Le chef néo-démocrate Thomas Mulcair accuse ses adversaires conservateurs et bloquistes d'aller trop loin en politisant la question du niqab durant cette campagne. Mais signe que la question continue à soulever des vagues au Québec, les deux principaux maires de la province ont jugé bon hier de se prononcer publiquement contre la prestation de serment à visage couvert.

Alors que ses adversaires faisaient une pause pour se préparer au premier débat de la campagne en français, qui a lieu ce soir, Thomas Mulcair a livré hier un discours pour dénoncer la tournure de la campagne. « Depuis plusieurs jours, cette campagne a pris un tournant négatif, plus vicieux, plus divisif que jamais, tout à fait comme le souhaitent Stephen Harper et les conservateurs », a déploré le chef du Nouveau Parti démocratique (NPD).

Évoquant la mort du jeune réfugié syrien sur une plage de Turquie puis le débat sur le port du niqab, Thomas Mulcair a estimé que « les conservateurs ont franchi la ligne avec l'intention de faire peur aux Canadiens, quitte à le faire sur le dos de citoyens vulnérables ».

Plus tard, il a aussi écorché le Bloc - sans le nommer - en critiquant les récentes publicités politiques qui ont traité de la question du niqab. « Quand on fait de la caricature publicitaire pour marquer des points politiques, je pense aux personnes qui se sentent visées », a dit le chef néo-démocrate.

Il faisait ainsi référence à une vidéo du Bloc dans laquelle on voit une goutte de pétrole se transformer en niqab. « Si on n'est pas d'accord avec le port du niqab pour voter ou se faire assermenter, Thomas Mulcair, lui, il l'est », accuse la narratrice.

Le chef du NPD a profité de son discours pour clarifier sa position. « Je comprends que le port du niqab par une femme puisse créer un malaise et même de la colère. Je comprends qu'on puisse y voir un symbole d'infériorité et d'oppression des femmes. Là-dessus, je veux être clair, personne n'a le droit de dire à une femme ce qu'elle doit ou ne doit pas porter. »

« Si certaines de ces femmes sont opprimées, on doit les aider. Ce n'est pas en les privant de leur citoyenneté canadienne et de leurs droits qu'on va y arriver. »

Invité à commenter le mouvement des Québécois qui prévoient voter à visage couvert le 19 octobre pour protester contre le port du voile, Thomas Mulcair a répondu : « Vous avez le droit de voter assis dans votre salon. Si ça vous tente de le faire avec un sac de papier sur votre tête, personne ne peut vous en empêcher. »
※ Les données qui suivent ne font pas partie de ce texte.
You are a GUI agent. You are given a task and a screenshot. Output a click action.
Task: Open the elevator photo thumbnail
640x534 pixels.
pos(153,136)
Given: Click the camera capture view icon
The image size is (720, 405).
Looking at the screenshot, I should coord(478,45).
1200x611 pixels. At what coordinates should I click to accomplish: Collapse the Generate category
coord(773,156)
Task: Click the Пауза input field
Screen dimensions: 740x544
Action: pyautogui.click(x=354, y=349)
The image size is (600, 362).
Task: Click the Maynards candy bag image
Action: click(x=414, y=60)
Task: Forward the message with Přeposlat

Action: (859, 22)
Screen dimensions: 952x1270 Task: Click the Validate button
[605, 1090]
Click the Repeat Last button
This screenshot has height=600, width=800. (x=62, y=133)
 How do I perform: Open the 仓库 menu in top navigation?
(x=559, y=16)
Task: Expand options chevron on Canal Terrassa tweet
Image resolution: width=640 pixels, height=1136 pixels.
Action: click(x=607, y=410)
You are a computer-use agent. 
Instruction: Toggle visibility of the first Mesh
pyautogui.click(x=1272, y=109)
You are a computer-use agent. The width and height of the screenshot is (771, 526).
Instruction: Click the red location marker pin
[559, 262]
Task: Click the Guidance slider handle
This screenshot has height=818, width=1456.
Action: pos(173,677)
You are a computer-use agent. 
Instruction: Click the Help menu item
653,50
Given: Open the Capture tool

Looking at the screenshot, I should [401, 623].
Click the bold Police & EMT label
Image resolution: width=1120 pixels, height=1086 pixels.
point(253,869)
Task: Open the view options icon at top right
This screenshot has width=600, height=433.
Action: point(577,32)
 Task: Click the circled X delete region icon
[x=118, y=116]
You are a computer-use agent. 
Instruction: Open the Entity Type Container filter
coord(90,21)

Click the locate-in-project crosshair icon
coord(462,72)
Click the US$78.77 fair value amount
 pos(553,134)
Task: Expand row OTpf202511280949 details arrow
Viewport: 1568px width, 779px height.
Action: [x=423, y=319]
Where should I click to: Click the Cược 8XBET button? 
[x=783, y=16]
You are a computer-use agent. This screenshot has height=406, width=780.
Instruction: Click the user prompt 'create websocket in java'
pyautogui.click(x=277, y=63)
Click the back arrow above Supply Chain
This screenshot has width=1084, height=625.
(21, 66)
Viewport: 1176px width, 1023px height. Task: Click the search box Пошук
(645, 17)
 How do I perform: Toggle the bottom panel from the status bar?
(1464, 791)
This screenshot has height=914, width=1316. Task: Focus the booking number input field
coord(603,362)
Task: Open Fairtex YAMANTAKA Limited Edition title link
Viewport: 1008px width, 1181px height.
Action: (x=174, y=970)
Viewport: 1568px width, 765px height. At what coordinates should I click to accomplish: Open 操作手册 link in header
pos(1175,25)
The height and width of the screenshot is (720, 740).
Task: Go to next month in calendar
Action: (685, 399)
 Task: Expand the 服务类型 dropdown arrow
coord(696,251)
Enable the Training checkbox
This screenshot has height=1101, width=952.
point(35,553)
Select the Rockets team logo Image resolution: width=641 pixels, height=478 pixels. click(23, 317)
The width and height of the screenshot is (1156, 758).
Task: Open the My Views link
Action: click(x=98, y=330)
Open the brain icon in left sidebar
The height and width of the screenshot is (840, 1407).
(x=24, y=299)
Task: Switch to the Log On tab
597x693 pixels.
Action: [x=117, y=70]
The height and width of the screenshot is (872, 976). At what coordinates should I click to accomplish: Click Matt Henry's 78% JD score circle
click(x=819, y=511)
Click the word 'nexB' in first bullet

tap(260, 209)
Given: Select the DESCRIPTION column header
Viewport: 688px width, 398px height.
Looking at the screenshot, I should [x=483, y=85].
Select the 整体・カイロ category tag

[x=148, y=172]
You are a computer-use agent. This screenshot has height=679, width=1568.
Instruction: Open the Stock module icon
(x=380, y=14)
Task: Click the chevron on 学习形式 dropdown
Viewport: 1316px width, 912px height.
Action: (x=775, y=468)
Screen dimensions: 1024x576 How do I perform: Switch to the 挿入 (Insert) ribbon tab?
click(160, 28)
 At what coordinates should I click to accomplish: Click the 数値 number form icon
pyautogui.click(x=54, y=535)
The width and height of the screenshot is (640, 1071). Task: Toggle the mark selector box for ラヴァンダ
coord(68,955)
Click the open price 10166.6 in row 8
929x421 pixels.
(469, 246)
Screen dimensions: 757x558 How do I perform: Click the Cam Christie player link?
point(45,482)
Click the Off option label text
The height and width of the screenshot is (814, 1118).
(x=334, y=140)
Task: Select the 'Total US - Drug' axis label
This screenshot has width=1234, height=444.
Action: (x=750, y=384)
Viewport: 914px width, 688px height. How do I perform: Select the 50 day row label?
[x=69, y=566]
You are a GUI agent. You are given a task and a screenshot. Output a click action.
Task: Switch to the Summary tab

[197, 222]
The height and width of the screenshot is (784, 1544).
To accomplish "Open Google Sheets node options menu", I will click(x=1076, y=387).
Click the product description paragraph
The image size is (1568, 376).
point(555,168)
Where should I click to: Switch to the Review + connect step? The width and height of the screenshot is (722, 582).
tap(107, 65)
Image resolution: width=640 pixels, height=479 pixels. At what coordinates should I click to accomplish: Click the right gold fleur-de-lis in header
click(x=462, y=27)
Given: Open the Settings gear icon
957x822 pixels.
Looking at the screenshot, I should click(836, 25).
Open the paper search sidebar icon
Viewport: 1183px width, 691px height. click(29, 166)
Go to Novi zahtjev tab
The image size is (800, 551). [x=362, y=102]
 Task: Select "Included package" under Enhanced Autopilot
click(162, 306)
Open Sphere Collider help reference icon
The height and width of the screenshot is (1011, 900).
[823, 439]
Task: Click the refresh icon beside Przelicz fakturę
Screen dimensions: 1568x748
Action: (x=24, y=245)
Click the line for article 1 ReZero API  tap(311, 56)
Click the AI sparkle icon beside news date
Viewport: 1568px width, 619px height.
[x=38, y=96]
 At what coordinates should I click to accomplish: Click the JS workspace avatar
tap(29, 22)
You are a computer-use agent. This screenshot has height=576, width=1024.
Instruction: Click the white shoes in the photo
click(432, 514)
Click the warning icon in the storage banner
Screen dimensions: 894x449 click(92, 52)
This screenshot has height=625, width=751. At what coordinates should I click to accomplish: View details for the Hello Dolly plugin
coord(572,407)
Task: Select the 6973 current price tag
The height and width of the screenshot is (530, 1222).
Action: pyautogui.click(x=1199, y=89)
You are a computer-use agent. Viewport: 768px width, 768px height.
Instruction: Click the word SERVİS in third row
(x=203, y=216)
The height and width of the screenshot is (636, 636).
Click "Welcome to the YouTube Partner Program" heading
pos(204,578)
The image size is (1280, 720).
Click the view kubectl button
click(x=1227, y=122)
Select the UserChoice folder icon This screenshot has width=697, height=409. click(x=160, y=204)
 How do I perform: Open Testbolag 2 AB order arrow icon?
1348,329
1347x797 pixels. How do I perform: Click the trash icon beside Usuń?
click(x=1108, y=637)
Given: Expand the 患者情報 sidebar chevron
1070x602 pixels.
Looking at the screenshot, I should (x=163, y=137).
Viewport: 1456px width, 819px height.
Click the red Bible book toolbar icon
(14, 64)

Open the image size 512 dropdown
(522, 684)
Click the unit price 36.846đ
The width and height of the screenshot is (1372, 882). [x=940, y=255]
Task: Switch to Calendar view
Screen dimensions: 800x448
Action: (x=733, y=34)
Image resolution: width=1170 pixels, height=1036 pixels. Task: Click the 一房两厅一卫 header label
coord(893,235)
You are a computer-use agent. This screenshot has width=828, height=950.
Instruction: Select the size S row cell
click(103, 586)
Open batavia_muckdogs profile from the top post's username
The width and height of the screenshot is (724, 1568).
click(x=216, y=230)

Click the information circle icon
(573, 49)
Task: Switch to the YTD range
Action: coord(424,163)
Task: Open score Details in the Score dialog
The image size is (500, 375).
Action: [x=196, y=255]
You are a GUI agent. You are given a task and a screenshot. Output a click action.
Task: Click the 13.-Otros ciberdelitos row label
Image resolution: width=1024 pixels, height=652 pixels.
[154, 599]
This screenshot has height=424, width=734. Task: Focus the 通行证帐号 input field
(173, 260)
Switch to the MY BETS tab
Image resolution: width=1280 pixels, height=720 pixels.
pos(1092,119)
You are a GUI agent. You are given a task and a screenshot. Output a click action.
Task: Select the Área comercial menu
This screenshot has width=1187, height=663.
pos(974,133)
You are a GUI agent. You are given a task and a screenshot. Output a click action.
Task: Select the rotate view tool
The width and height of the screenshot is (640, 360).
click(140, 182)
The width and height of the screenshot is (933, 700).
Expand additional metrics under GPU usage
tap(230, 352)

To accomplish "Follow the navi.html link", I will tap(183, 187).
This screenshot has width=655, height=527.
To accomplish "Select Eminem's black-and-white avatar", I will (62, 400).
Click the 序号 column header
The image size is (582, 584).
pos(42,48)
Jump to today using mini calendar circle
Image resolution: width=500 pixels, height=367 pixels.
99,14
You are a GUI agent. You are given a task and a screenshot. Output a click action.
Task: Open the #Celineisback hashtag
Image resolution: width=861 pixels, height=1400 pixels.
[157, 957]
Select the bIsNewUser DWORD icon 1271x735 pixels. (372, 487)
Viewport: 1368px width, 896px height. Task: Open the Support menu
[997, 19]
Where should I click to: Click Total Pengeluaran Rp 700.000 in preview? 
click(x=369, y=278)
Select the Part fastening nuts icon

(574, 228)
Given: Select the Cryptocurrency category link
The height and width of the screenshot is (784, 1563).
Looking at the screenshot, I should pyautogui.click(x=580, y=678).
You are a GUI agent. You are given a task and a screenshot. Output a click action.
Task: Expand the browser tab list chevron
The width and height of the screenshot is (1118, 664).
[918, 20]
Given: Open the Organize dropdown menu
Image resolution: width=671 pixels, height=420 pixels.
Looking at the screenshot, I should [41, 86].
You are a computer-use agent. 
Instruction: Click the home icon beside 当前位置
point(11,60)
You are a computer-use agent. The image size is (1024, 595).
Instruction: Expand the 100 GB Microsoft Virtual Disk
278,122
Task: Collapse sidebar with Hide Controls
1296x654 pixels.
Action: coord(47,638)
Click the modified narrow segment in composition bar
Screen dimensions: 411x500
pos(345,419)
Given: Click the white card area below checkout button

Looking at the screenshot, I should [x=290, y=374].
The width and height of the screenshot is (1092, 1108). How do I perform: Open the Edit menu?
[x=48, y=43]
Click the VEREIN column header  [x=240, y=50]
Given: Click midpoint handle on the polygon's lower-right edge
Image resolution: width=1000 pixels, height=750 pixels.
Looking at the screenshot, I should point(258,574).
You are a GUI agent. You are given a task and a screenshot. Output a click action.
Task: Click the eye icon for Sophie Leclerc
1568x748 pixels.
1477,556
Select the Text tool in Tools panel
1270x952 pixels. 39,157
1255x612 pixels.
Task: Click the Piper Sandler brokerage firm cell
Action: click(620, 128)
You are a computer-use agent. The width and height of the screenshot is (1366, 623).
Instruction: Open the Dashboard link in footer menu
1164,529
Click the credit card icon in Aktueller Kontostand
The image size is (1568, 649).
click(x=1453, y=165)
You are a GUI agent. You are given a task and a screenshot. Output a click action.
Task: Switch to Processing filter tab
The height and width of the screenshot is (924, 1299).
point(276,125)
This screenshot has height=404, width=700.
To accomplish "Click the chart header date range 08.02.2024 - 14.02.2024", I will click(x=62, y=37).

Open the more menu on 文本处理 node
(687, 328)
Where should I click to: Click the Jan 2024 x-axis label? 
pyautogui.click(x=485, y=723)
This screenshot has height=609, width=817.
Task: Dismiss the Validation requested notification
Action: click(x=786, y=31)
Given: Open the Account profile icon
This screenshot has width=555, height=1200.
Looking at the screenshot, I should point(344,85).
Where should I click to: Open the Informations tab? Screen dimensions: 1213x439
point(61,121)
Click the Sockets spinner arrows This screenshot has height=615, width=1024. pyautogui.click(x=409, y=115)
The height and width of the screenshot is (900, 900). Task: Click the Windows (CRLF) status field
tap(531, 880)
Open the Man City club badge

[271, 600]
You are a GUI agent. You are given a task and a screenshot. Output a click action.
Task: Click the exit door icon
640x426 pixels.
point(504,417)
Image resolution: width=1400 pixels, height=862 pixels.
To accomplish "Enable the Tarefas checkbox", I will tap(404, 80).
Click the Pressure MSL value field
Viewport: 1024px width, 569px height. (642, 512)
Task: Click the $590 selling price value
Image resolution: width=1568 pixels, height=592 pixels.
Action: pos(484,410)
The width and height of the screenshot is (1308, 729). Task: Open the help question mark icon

Sur la question des prestations de serment le visage voilé, le chef du NPD s'est dit satisfait des mesures en place, qui prévoient l'identification des femmes avant le début de la cérémonie.

Coderre et Labeaume se prononcent

Si le chef néo-démocrate a tenté de mettre le couvercle sur la marmite du niqab, la question a continué à dominer la campagne fédérale. Invité à se prononcer lors de la visite de Thomas Mulcair dans son hôtel de ville, le maire de Montréal Denis Coderre s'est clairement prononcé pour l'obligation pour les femmes de prêter serment à visage découvert.

« Tu deviens citoyen, alors faut que tu te montres la face. »

Le premier magistrat de la métropole s'est dit convaincu que le port du niqab « n'est pas une question de religion, c'est clairement une question de culture. Le voile, ça va, tant qu'on peut voir le visage ».

Sur la question de voter à visage couvert, le maire Coderre s'est toutefois montré plus nuancé, soulevant la difficulté posée par le vote par la poste. Obliger le vote à visage découvert imposerait de « tout remettre en question la façon de voter », a-t-il souligné.

Moins nuancé, le maire de Québec s'est dit carrément opposé au port du voile couvrant le visage. « Je suis contre le port du niqab. Aucun motif religieux ne devrait servir de prétexte pour justifier une pratique qui infériorise la femme », a-t-il écrit.

Le maire de Québec ajoute que « d'un strict point de vue d'identification à des fins juridiques et administratives, il est essentiel, tant pour les femmes, les hommes et les enfants, de se présenter à visage découvert devant les autorités concernées. Cela ne constitue en rien une entrave à la liberté des individus ».